Last Tuesday evening I had the pleasure of being a guest of the Théâtre du Châtelet in Paris, for a preview showing of their latest production, Singin' in the Rain. This particular musical has a special place in my heart as it featured heavily throughout my childhood and late teenage years (it officially kept me sane during A levels). The title song is instantly recognisable and has the power to turn any frown upside down. I was delighted to discover that Théatre du Châtelet's version of the musical stayed faithful to the MGM film version (released in 1952) whilst also injecting fresh ideas that made for a highly entertaining night out. The story takes place in Hollywood and follows the transition of the movie industry from silent cinema to "talkies". Don Lockwood and Lina Lamont are stars of the screen, presented to their adoring public as a loved-up couple when in reality Don cannot stand Lina. We watch them struggle to keep up with the changing industry and see how they overcome their biggest challenge - Lina's grating voice and accent - which are sure to alienate their audience.
The Théâtre du Châtelet is located along the Seine, in the heart of Paris. It's an impressive theatre, featuring an opulent chandelier on the ceiling that your eyes are immediately drawn to and comfy mahogany seats which are very important when you're sat down for two hours or more. Under the direction of Jean-Luc Choplin the theatre has made huge efforts over the past decade to bring the American and English style of musicals to a French audience. And it appears that these efforts have been hugely successful. Highlights include Sweeney Todd (2011), West Side Story (2012) and An American in Paris (2014) which opens on Broadway this coming spring after its world premiere in Paris.

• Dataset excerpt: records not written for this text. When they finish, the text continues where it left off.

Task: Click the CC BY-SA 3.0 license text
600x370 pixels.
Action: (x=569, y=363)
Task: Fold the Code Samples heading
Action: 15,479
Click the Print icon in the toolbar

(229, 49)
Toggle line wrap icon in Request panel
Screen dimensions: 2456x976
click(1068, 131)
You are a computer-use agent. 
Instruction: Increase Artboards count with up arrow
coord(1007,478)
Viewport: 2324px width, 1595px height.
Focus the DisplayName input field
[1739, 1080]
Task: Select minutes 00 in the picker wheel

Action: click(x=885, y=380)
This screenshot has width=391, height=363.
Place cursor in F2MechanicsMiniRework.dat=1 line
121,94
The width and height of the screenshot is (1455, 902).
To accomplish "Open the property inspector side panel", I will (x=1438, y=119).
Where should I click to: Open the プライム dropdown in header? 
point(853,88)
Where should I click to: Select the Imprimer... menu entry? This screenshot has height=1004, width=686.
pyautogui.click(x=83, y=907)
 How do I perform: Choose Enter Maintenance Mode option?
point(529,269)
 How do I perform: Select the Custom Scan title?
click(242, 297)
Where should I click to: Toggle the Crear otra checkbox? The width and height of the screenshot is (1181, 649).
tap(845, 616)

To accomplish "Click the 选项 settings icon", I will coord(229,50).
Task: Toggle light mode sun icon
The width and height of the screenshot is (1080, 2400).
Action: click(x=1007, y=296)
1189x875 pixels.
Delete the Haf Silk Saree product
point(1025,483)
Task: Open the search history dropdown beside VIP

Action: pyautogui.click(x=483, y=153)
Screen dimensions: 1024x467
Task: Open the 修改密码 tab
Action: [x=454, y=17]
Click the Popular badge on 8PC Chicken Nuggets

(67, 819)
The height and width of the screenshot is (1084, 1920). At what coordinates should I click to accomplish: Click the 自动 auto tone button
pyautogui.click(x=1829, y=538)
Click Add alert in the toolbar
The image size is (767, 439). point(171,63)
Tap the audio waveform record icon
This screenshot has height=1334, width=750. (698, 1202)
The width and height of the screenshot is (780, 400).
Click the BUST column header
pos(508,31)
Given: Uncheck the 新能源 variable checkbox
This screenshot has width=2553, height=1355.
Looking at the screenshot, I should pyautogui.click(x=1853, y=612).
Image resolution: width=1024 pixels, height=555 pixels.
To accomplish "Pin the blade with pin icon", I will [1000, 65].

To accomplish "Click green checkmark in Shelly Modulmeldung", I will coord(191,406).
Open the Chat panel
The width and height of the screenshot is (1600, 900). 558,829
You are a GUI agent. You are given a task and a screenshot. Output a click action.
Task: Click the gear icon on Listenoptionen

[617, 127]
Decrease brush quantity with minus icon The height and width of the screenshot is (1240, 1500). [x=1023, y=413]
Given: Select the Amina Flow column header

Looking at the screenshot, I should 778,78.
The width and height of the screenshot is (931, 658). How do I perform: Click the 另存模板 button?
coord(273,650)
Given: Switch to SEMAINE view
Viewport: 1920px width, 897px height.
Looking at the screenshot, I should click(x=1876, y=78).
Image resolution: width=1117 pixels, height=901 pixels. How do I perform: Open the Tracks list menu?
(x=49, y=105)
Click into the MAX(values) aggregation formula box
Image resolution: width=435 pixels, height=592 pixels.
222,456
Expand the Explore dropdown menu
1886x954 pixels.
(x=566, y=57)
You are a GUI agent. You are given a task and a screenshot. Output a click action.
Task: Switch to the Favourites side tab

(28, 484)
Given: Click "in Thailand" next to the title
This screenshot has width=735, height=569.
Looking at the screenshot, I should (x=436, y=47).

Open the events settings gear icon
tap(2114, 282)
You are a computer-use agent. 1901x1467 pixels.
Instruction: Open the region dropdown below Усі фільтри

Not only did I have the film to compare the production to but I also had the West End version in mind, which I saw in 2012 with my sister and JB. Dan Burton as Don Lockwood certainly had very big shoes to fill but was suitably charismatic and more than held his own during the famous Singin in the Rain dance sequence. Daniel Crossley as Cosmo Brown hit the perfect balance of comedy and pathos, whilst Claire Halse, as Kathy Seldon, and Emma Kate Nelson, as Lina Lamont, had the audience riveted with their stellar performances (I was happy to see Lina had the audience in stitches).
The costumes were lavish and a closer representation of the 1920's, the decade in which the musical is set, unlike the film version which was heavily influenced by fashion trends of the 1950's, the decade in which it was filmed. The colour palette stuck to shades of black and white, to tie in with the theme of the black and white movies, with the exception of the modern Broadway melody dance sequence. Don't worry though, there were enough silver and sequins throughout to ensure that the show kept its razzmatazz. I particularly enjoyed the innovative use of the stage - for me it's important that it looks neither too bare nor too busy so I was happy to see props used wisely. The movie premieres were shown to us on a video projector screen which I found to be a particularly creative touch. I also enjoyed how the audience were invited to participate with the performers: we laughed along with Don and Cosmo at Lina, and cheered for our film idols at the movie premieres.
Thank you to the Théatre du Châtelet for inviting me to see this exciting production and providing me with some beautiful photos. As a city-subsidised theatre, I fully applaud their efforts to bring all productions to as wide an audience as possible. Tickets for the show range from 25 to 99 euros and you can find all booking information on their website. Overall I found the production to be fresh and innovative whilst staying true to the heart and soul of Singin in the Rain, and I would definitely go back to see it again with friends and JB.